§ WORK INSTRUCTIONS
Could you reproduce, with no changes at all, the lines starting at the one that contains "1482x662 pixels." and ending with the last of the lines below?

§ Text and item location entries
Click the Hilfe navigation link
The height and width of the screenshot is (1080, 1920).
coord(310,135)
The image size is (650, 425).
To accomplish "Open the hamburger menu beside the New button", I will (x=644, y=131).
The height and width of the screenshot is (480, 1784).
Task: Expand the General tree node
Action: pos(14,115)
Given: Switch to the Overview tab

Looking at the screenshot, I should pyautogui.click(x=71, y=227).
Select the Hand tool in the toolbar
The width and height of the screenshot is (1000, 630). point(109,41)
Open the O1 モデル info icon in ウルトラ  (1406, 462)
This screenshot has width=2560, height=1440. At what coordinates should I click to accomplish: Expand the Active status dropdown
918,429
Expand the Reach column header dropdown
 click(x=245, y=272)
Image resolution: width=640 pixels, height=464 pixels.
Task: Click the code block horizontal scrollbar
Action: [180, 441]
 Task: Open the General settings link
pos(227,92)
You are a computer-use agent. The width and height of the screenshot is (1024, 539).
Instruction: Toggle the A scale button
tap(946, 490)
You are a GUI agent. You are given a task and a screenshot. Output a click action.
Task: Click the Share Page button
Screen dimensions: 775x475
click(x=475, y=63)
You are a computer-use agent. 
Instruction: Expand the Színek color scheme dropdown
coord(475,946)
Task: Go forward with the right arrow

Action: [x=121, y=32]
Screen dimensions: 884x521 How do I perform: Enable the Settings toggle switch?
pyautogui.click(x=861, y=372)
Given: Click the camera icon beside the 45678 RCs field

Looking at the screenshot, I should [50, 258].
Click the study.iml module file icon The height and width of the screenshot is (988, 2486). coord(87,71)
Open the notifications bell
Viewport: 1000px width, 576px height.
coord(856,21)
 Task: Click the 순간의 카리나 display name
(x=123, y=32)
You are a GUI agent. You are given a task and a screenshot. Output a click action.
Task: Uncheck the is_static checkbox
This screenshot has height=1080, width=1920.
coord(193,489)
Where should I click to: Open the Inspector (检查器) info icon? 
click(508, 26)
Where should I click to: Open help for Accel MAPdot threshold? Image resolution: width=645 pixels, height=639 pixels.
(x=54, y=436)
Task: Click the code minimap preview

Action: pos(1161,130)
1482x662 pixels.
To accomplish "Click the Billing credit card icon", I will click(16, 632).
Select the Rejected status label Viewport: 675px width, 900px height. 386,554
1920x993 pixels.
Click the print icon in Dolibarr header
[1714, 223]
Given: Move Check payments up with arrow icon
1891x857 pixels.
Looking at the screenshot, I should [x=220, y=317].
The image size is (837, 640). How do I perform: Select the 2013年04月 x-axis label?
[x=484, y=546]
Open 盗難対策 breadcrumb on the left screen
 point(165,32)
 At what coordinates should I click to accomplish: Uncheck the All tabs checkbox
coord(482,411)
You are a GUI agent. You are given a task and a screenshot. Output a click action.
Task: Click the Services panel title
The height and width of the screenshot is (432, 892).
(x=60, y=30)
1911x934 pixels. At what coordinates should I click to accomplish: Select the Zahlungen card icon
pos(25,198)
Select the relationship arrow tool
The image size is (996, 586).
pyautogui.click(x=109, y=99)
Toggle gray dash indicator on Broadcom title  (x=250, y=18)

§ ANSWER TO THIS EXERCISE
1482x662 pixels.
To accomplish "Click the Billing credit card icon", I will click(16, 632).
Select the Rejected status label Viewport: 675px width, 900px height. 386,554
1920x993 pixels.
Click the print icon in Dolibarr header
[1714, 223]
Given: Move Check payments up with arrow icon
1891x857 pixels.
Looking at the screenshot, I should [x=220, y=317].
The image size is (837, 640). How do I perform: Select the 2013年04月 x-axis label?
[x=484, y=546]
Open 盗難対策 breadcrumb on the left screen
 point(165,32)
 At what coordinates should I click to accomplish: Uncheck the All tabs checkbox
coord(482,411)
You are a GUI agent. You are given a task and a screenshot. Output a click action.
Task: Click the Services panel title
The height and width of the screenshot is (432, 892).
(x=60, y=30)
1911x934 pixels. At what coordinates should I click to accomplish: Select the Zahlungen card icon
pos(25,198)
Select the relationship arrow tool
The image size is (996, 586).
pyautogui.click(x=109, y=99)
Toggle gray dash indicator on Broadcom title  (x=250, y=18)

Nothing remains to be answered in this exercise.